The task:
Report back every line from the entries below in which the word "computer" occurs.
⁂
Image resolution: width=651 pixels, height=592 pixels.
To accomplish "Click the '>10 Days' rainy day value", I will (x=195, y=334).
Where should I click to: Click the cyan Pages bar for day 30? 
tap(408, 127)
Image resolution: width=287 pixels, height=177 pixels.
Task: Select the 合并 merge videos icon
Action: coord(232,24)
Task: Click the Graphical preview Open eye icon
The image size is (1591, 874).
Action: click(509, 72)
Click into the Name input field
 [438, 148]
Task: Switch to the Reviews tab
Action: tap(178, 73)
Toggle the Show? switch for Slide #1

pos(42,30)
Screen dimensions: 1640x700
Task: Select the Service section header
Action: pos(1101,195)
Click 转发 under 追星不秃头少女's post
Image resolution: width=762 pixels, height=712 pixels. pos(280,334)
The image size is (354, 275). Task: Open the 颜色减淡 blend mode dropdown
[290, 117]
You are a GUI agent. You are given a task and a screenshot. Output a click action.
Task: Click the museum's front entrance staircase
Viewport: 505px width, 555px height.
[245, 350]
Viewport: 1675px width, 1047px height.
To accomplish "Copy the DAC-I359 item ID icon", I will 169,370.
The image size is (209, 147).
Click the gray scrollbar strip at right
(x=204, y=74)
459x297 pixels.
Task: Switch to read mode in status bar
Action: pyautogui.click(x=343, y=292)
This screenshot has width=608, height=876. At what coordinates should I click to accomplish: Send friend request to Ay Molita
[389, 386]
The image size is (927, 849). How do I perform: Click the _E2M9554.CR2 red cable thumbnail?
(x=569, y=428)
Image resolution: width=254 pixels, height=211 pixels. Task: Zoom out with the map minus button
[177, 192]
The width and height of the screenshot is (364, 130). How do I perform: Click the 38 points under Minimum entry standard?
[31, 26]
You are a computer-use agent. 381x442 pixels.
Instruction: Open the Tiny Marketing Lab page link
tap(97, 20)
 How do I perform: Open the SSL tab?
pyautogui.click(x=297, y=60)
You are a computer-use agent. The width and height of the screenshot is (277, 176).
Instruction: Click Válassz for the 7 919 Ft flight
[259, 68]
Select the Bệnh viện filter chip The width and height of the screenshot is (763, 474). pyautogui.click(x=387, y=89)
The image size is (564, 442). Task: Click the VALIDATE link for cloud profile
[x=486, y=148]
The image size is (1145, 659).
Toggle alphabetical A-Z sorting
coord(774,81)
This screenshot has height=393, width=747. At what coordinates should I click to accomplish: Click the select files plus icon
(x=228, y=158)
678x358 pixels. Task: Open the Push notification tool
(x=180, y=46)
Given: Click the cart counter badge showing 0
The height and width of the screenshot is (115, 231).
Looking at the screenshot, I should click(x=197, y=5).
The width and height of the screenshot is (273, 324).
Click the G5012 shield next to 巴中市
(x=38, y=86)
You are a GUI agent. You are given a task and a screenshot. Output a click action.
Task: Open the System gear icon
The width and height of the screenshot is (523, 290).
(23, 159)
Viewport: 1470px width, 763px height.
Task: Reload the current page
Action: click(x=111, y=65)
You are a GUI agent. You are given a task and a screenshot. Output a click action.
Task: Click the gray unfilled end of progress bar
⁂
Answer for this exercise:
You are a computer-use agent. 381x442 pixels.
You are a computer-use agent. The width and height of the screenshot is (277, 176).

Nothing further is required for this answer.